## TASK TO CARRY OUT
Exact copy, pictures omitted: the line holding "Given: Toggle Notifications" and every line after it down to the end of the entries.

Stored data
******************************
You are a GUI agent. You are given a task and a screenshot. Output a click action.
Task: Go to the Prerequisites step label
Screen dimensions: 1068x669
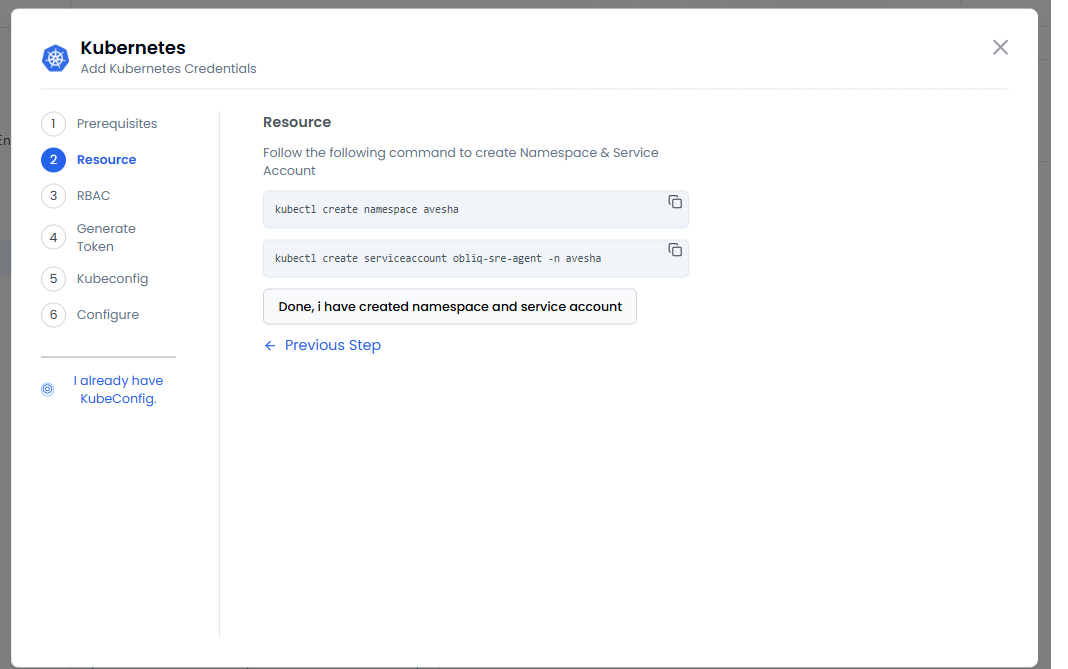point(117,124)
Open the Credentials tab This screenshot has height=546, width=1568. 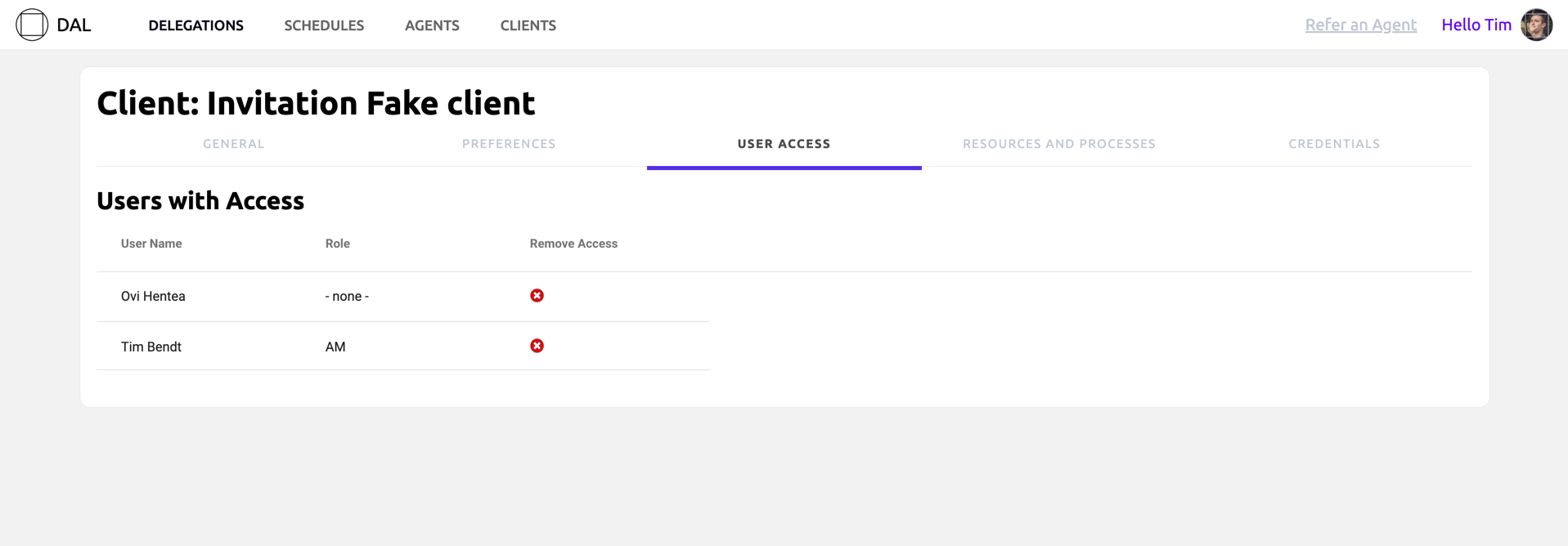(1334, 144)
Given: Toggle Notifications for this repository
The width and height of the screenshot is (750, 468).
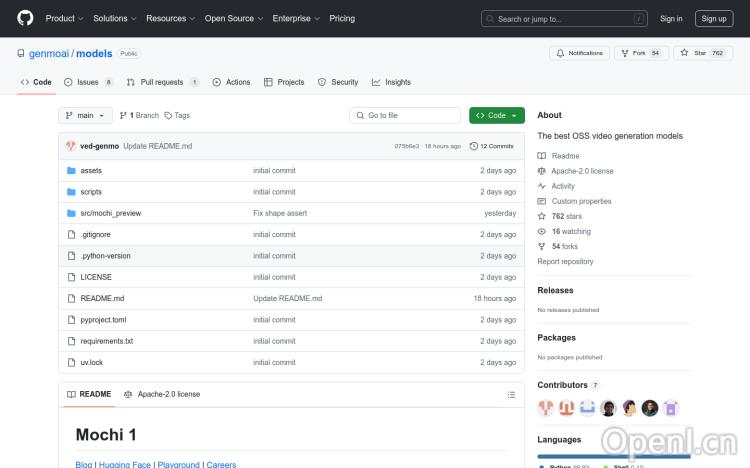Looking at the screenshot, I should point(578,53).
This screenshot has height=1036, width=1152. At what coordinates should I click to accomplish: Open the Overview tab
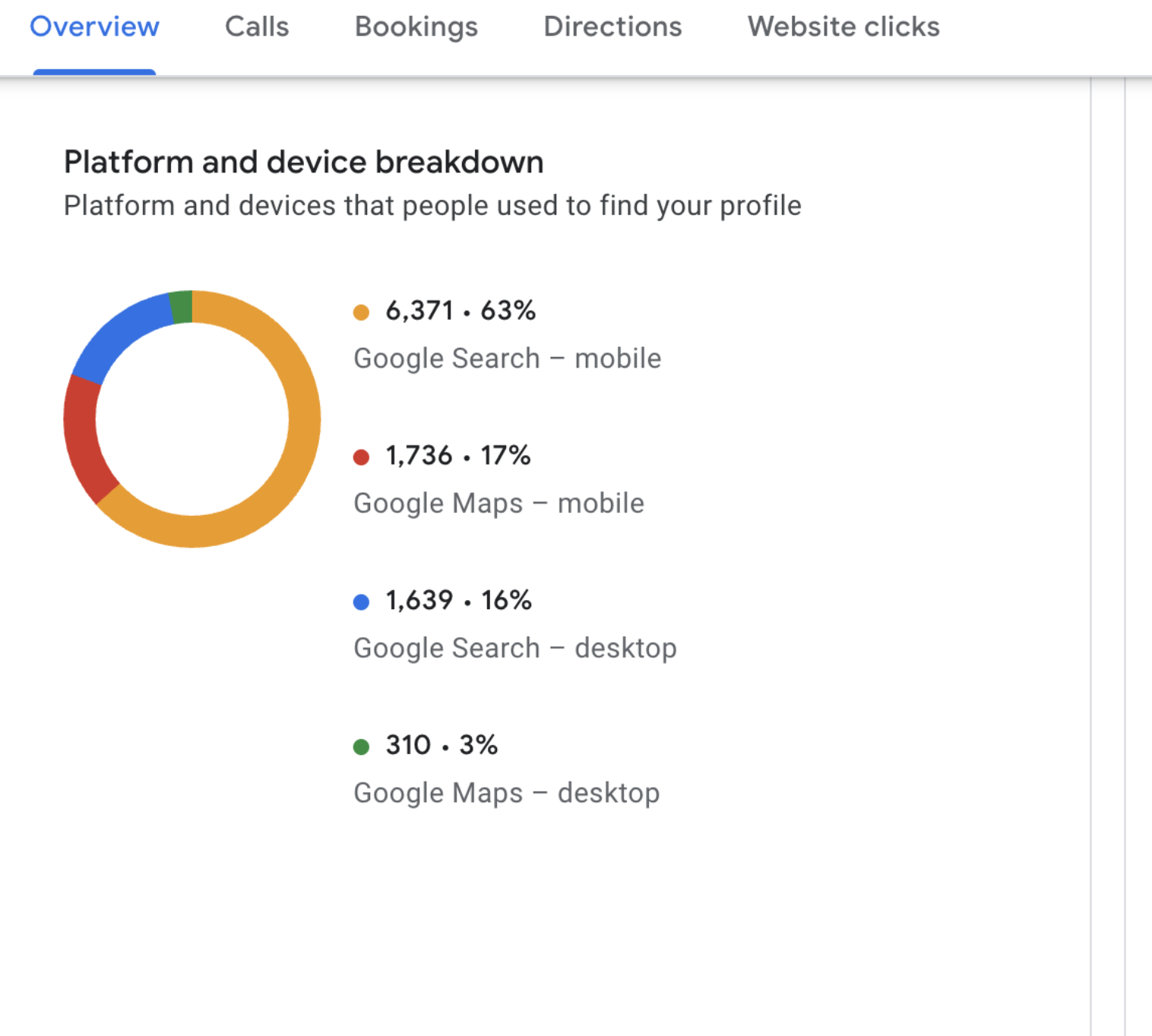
******************************
## YOUR RESPONSE
Given: Toggle Notifications for this repository
The width and height of the screenshot is (750, 468).
Looking at the screenshot, I should point(578,53).
This screenshot has height=1036, width=1152. At what coordinates should I click to accomplish: Open the Overview tab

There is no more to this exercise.